§ **PROVIDED DATA**
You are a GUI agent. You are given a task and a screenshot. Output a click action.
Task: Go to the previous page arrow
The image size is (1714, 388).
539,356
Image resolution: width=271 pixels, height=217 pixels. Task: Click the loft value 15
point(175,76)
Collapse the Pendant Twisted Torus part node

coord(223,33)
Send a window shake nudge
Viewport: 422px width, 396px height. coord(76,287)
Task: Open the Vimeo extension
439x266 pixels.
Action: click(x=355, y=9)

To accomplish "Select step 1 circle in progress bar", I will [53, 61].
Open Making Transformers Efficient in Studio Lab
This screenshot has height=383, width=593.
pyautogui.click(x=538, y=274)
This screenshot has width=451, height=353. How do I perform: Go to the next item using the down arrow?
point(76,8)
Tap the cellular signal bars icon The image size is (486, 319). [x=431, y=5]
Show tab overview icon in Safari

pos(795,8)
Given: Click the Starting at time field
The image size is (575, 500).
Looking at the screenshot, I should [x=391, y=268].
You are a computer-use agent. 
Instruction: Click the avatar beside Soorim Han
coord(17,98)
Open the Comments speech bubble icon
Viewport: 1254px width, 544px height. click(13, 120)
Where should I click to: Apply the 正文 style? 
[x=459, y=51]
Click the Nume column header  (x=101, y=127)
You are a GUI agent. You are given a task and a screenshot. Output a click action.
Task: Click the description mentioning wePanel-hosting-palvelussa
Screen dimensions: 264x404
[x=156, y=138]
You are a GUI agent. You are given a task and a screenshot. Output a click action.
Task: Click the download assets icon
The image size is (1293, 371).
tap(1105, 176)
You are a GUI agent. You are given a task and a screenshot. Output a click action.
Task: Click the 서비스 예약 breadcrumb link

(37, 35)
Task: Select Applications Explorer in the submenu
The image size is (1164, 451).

§ **WHAT TO WORK ON**
Return the full listing, character for character.

§ **EXERCISE ANSWER**
You are a GUI agent. You are given a task and a screenshot. Output a click action.
Task: Go to the previous page arrow
The image size is (1714, 388).
539,356
Image resolution: width=271 pixels, height=217 pixels. Task: Click the loft value 15
point(175,76)
Collapse the Pendant Twisted Torus part node

coord(223,33)
Send a window shake nudge
Viewport: 422px width, 396px height. coord(76,287)
Task: Open the Vimeo extension
439x266 pixels.
Action: click(x=355, y=9)

To accomplish "Select step 1 circle in progress bar", I will [53, 61].
Open Making Transformers Efficient in Studio Lab
This screenshot has height=383, width=593.
pyautogui.click(x=538, y=274)
This screenshot has width=451, height=353. How do I perform: Go to the next item using the down arrow?
point(76,8)
Tap the cellular signal bars icon The image size is (486, 319). [x=431, y=5]
Show tab overview icon in Safari

pos(795,8)
Given: Click the Starting at time field
The image size is (575, 500).
Looking at the screenshot, I should [x=391, y=268].
You are a computer-use agent. 
Instruction: Click the avatar beside Soorim Han
coord(17,98)
Open the Comments speech bubble icon
Viewport: 1254px width, 544px height. click(13, 120)
Where should I click to: Apply the 正文 style? 
[x=459, y=51]
Click the Nume column header  (x=101, y=127)
You are a GUI agent. You are given a task and a screenshot. Output a click action.
Task: Click the description mentioning wePanel-hosting-palvelussa
Screen dimensions: 264x404
[x=156, y=138]
You are a GUI agent. You are given a task and a screenshot. Output a click action.
Task: Click the download assets icon
The image size is (1293, 371).
tap(1105, 176)
You are a GUI agent. You are given a task and a screenshot. Output a click action.
Task: Click the 서비스 예약 breadcrumb link

(37, 35)
Task: Select Applications Explorer in the submenu
The image size is (1164, 451).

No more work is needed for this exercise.